**Problems**
a: Answer these questions about the chat on java.jdbc transactions:
(i) Which key does the db spec map contain when a HikariCP pool is used?
(ii) According to hiredman, what is the effect of calling (j/db-set-rollback-only! tx)?
(iii) When a db spec with an open connection but no transaction is passed, how is each operation done?
b: Extend the chat on java.jdbc transactions with the messages that might come after its final one.

**Document segment**

If you don't use with-db-transaction, then each individual SQL statement is automatically wrapped in its own transaction (and therefore succeeds or fails on its own).

fabrao00:08:56

@seancorfield how to use it with Hikari-CP?

seancorfield00:08:37

Your db spec is just a map containing :datasource for that use case.

fabrao00:08:57

(j/with-db-connection [conn {:datasource (:db-pool sistema)}]
    (j/with-db-transaction [tx conn]
      (j/db-set-rollback-only! tx)
      (j/insert! tx :ven_pedido_vendedor {:cod_vendedor "1" :cod_cliente "000000" :cod_loja "01"})
      ))
?

fabrao00:08:00

Sorry, I didn´t know how to catch datasource

seancorfield00:08:28

You seem to be doing it in that code fragment...

seancorfield00:08:55

I assume (:db-pool sistema) is your HikariCP connectionpool object?

hiredman00:08:55

(j/db-set-rollback-only! tx) means your transaction will always rollback

seancorfield00:08:13

Yeah, I was about to point that out -- that insert! will always be rolled back.

fabrao00:08:33

ok, I´ll fix it

fabrao00:08:24

the test worked

seancorfield00:08:33

The connection pool is irrelevant for with-db-transaction and with-db-connection tho' -- they don't care, they just check if the db spec they are passed contains an active connection and if it doesn't they call get-connection on it and add that in.

seancorfield00:08:00

{:datasource (some-pool)} is just a regular db spec, just like {:dbtype "..." :dbname "..." ...}

fabrao00:08:14

oh, got it

fabrao00:08:49

thank you for your help

seancorfield00:08:52

the get/close operations are still called on both -- with the former, that gets a connection from the pool and returns it; with the latter, it opens a new connection and closes it.

fabrao00:08:23

I have to change my functions to receive the transaction

seancorfield00:08:39

The connection pool semantics are completely orthogonal to how java.jdbc works.

fabrao00:08:57

If I need manually rollback, I can

seancorfield00:08:33

But, yeah, if you want to execute a whole bunch of functions within the same transaction, you'll need with-db-transaction and then pass the t-conn binding into them (as a new db spec).

fabrao00:08:25

and besides, your trick about some-> worked too

fabrao00:08:50

I´m using this transaction inside some->

seancorfield00:08:14

Transactions are also somewhat orthogonal to everything else in java.jdbc -- if you pass a db spec with an open connection and an active transaction, that's what will be used; if you pass a db spec with an open connection and no transaction, each op will be done in a fresh transaction; if you pass a db spec with no connection, each op will be done in a fresh connection and in a fresh transaction.

**Rows**
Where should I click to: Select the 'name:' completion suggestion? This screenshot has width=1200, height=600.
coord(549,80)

--

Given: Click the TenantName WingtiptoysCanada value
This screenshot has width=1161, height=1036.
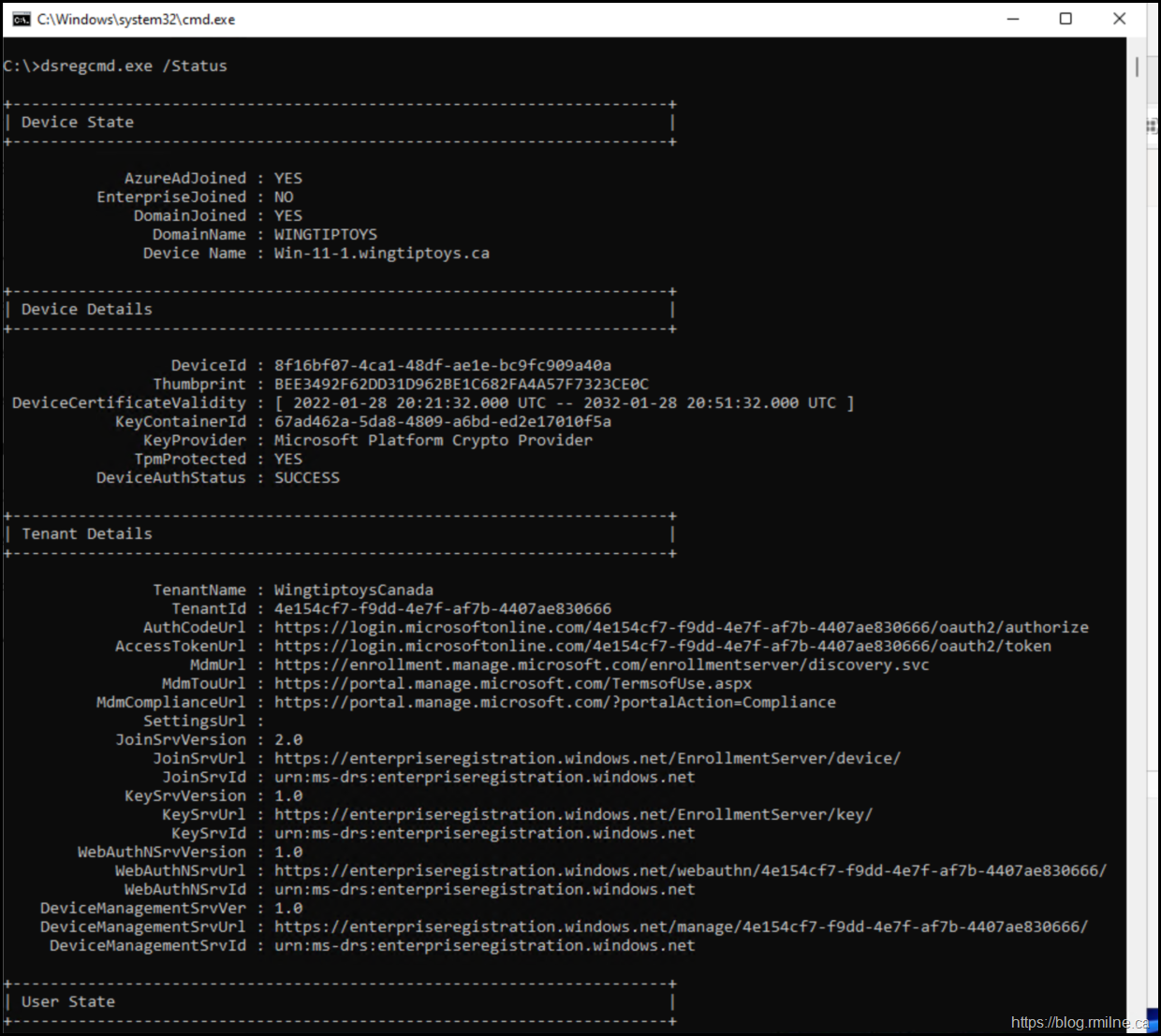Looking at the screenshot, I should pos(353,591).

* * *

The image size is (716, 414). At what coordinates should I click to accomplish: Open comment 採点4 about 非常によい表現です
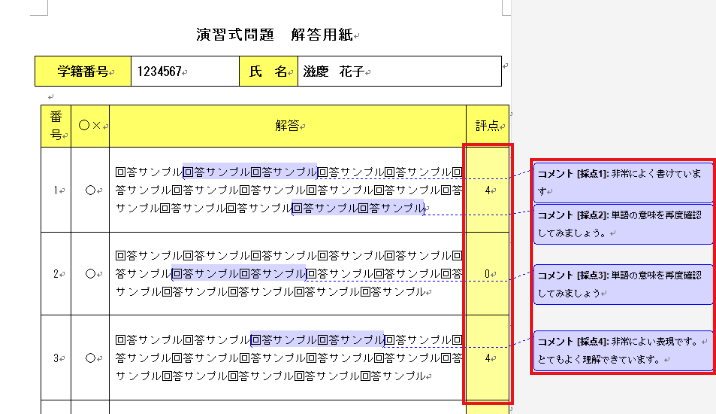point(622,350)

**Answers for this exercise**
a:
(i) The map contains the key :datasource.
(ii) It means the transaction will always roll back.
(iii) Each operation is done in a fresh transaction.

b:
seancorfield00:08:46

So the calling code controls how the operations behave.

seancorfield00:08:34

(but bear in mind java.jdbc doesn't nest transactions -- if you try to use transactions inside an active transaction, those nested transaction boundaries are ignored and everything happens inside a single, top-level transaction)

fabrao00:08:46

my problem is that I use with-db-connection in each crud operation

seancorfield00:08:11

You only need with-db-connection if you are planning to run multiple operations on a single connection.

fabrao00:08:19

so, I have one connect from poll in each sql operation

fabrao00:08:46

yeah, I have a connection poll

seancorfield00:08:19

Otherwise people will think you're polling the database -- making multiple queries to see if the state has changed 🙂

fabrao00:08:31

-> s/poll/pool/ -> LOL, regex master

seancorfield00:08:35

You shouldn't nest with-db-transaction / with-db-connection calls -- so having them inside low-level operations is a bad idea.

fabrao00:08:25

so, I intend to use rollback because some businnes rules can fail, and I don´t want to delete the inserts before

seancorfield00:08:03

I should probably make it safe to nest with-db-connection calls... I'll open a JIRA ticket.

fabrao00:08:28

in that case of using some->

(some-> <data> rule1 rule2 rule3)
, what is the best way to do this?

fabrao00:08:24

send one transaction to each rule, correct?

seancorfield00:08:01

https://dev.clojure.org/jira/browse/JDBC-171 to allow nested with-db-connection calls to be safe...

seancorfield03:08:07

The fix for this will be in 0.7.8 🙂

fabrao00:08:08

I´m thinking use partial to avoid using transaction in all funcation as parameter

seancorfield00:08:42

@fabrao what is <data>? how do your functions get passed the db-spec to operate on?

fabrao00:08:15

I use mount.core

seancorfield00:08:33

Ah, so you're relying on mutable global state?

fabrao00:08:05

Well, I thougth is was save doing this, correct?

seancorfield00:08:08

And each of your ruleN functions reaches out to that global state to get a db connection?

fabrao00:08:28

If I will use some-> I have to change the rule for using (defn rule1 [tx par1 par2] ...)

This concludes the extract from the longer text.